Consider the remainder \(\sigma'_i(\xi_x,z)\) \((i=1,\ldots,k)\) from the division, for fixed \(\xi_x\ne0\), of the \(z\)-polynomial \(\sigma_{B_i}(\xi_x,z)\) by the \(z\)-polynomial \(\sigma_A^+(\xi_x,z)\). Let \(B'_i\) \((i=1,\ldots,k)\) be a boundary operator with symbol \(\sigma'_i(\xi_x,z)\).

Lemma. The indices of the operators \(\mathfrak A\) and \(\mathfrak A'=\{A,B'_1,\ldots,B'_k\}\) are equal.

Indeed,
\[ \sigma_{B_i}(\xi_x,z)=\sigma_{B'_i}(\xi_x,z)+\sigma_A^+(\xi_x,z)R_i(\xi_x,z). \]
Substituting here, instead of \(R_i(\xi_x,z)\), the factor \((1-t)R_i(\xi_x,z)\) \((t\in[0,1])\), we find that \(\mathfrak A\) and \(\mathfrak A'\) are connected in the class of elliptic operators, so that it remains to apply Theorem 3.

Now put \(v_\beta=\partial^\beta u/\partial\tau^\beta\) \((\beta=0,1,\ldots,k-1)\). Then the system of operators \(B'_i\) \((i=1,\ldots,k)\) is transformed into a system \(\mathfrak B\) of singular operators acting in the space of vector-functions \((v_0,\ldots,v_{k-1})\).

Let
\[ \mathfrak D=\left\{A,\ 1,\ \frac{\partial}{\partial\tau},\ldots,\frac{\partial^{k-1}}{\partial\tau^{k-1}}\right\} \]
be the operator corresponding to the first boundary-value problem.

Theorem 4. \(\chi_{\mathfrak A}=\chi_{\mathfrak D}+\chi_{\mathfrak B}\).

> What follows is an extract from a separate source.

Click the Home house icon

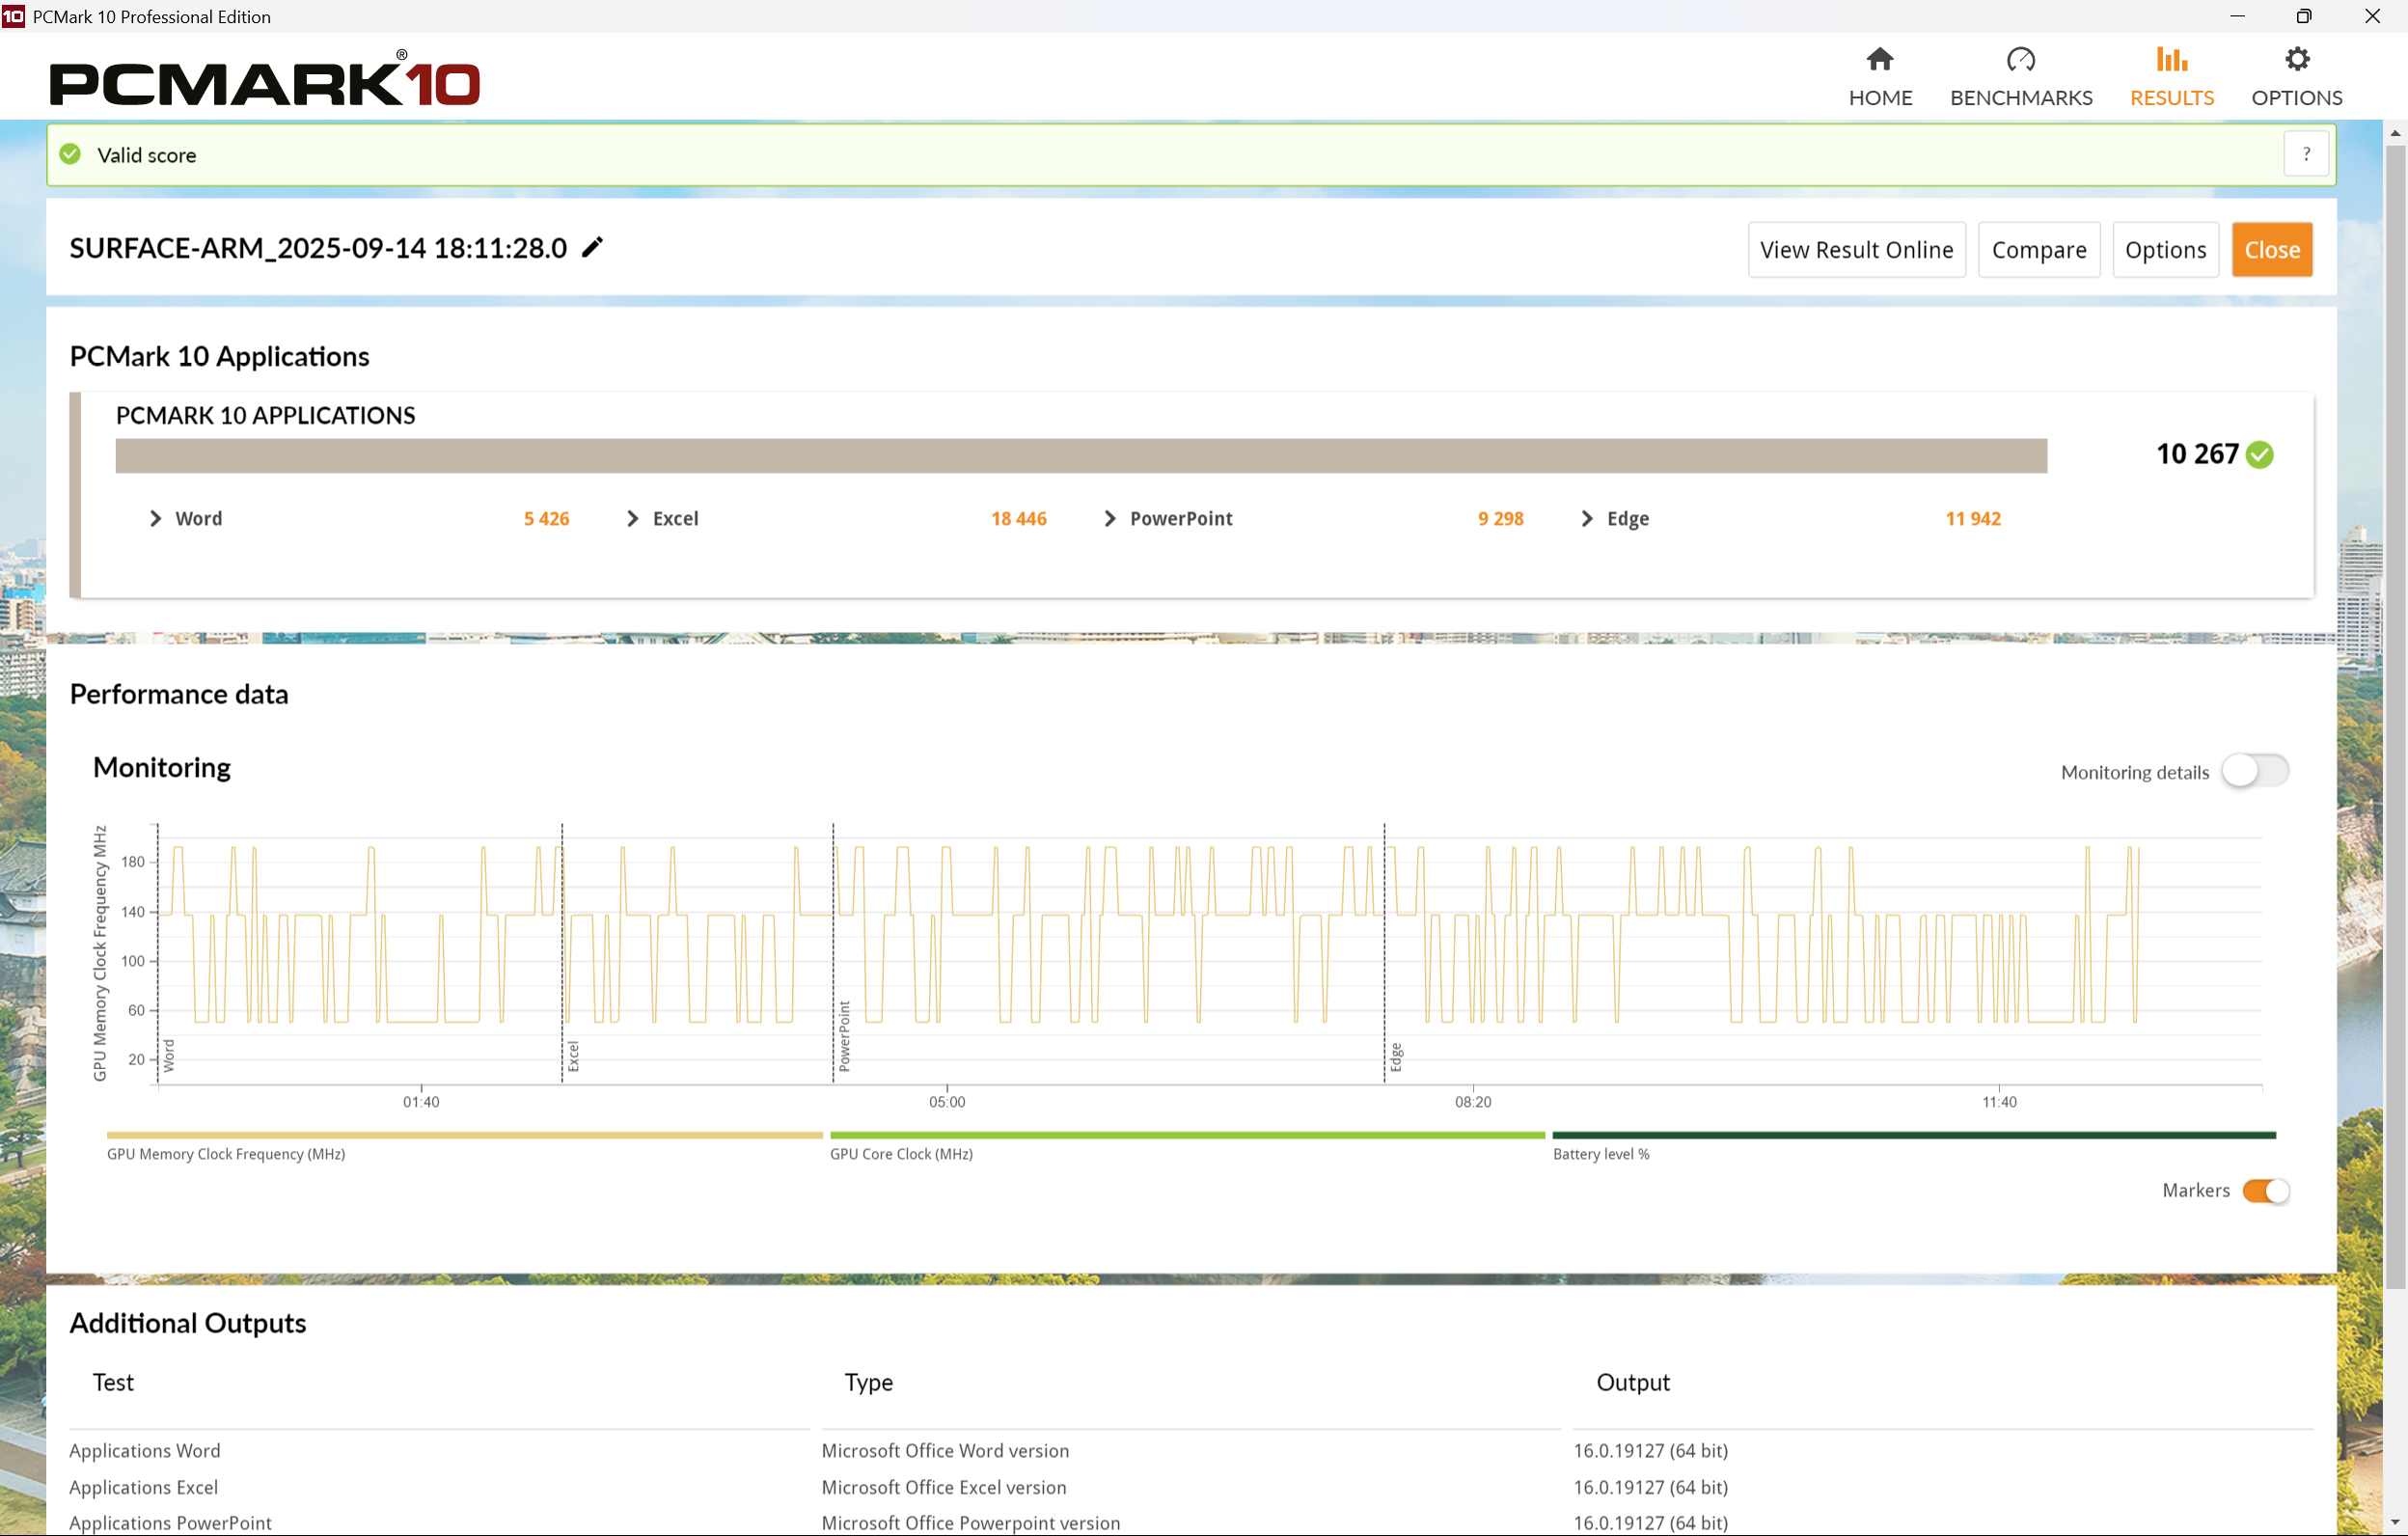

Let us note that the index of the operator \(\mathfrak D\) is equal to zero if \(A\) is a strongly elliptic operator, and also if \(A\) is an operator of second order (for the latter see \((^7)\), where an outline of the proof is given; however, this follows from the fact that the first boundary-value problem satisfies the ellipticity condition with respect to any elliptic operator \(A\), while the set of elliptic operators of second order is linearly connected \((^7)\), after which one must use Theorem 3).

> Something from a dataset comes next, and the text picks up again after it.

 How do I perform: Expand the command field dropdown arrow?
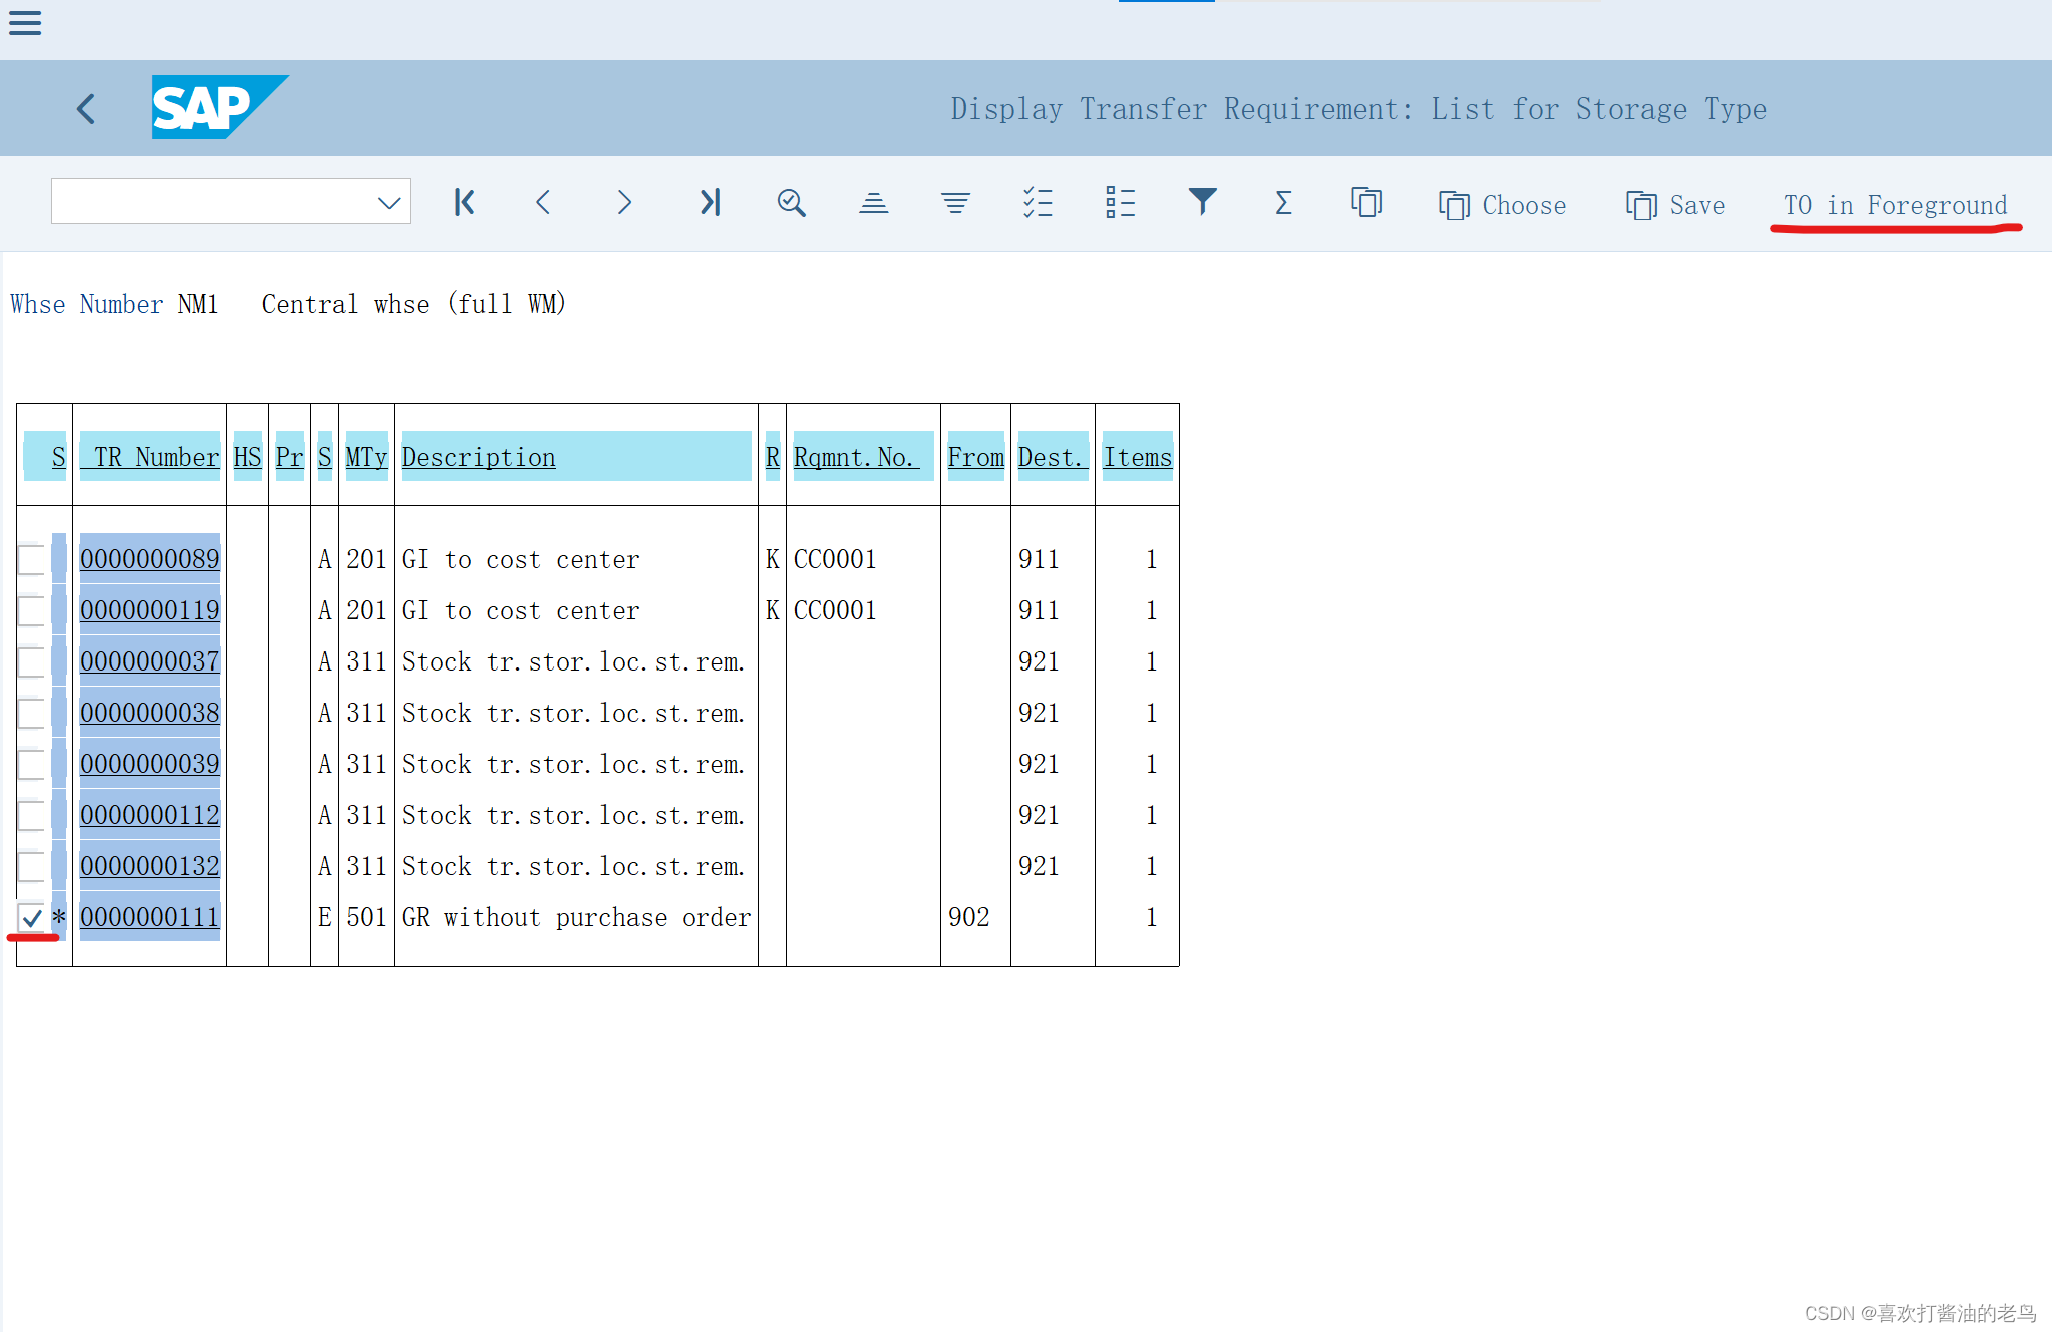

The symbol \(\sigma_{\mathfrak A}(\xi)\) decomposes into the product of an elliptic matrix \((^{1})\) and a nondegenerate diagonal matrix.

Theorem 5. The elliptic operator \(\mathfrak A=\{A,B\}\), where \(A\) is an operator of second order and the order \(B\) is arbitrary, has zero index.

Moscow State University
named after M. V. Lomonosov

Received
2 VI 1961

CITED LITERATURE

\(^{1}\) A. S. Dynin, DAN, 141, No. 1 (1961).
\(^{2}\) P. D. Lax, Comm. Pure and Appl. Math., 8, No. 4, 615 (1955); collected volume Matematika, 1, 1, 43 (1957).
\(^{3}\) L. N. Slobodetskii, Uch. zap. Leningrad. ped. inst., 197, 54 (1958).
\(^{4}\) M. Schechter, Comm. Pure and Appl. Math., 12, No. 4, 561 (1959); collected volume Matematika, 4, 6 (1960).
\(^{5}\) Ya. B. Lopatinskii, Ukr. matem. zhurn., 5, 123 (1953).
\(^{6}\) S. Agmon, A. Douglis, L. Nirenberg, Comm. Pure and Appl. Math., 12, No. 4, 623 (1959); L. N. Slobodetskii, Vestn. Leningrad. univ., 7, 28 (1960).
\(^{7}\) B. V. Boyarskii, Bull. Acad. Polon. Sci., Sér. Math., 8, No. 1, 19 (1960).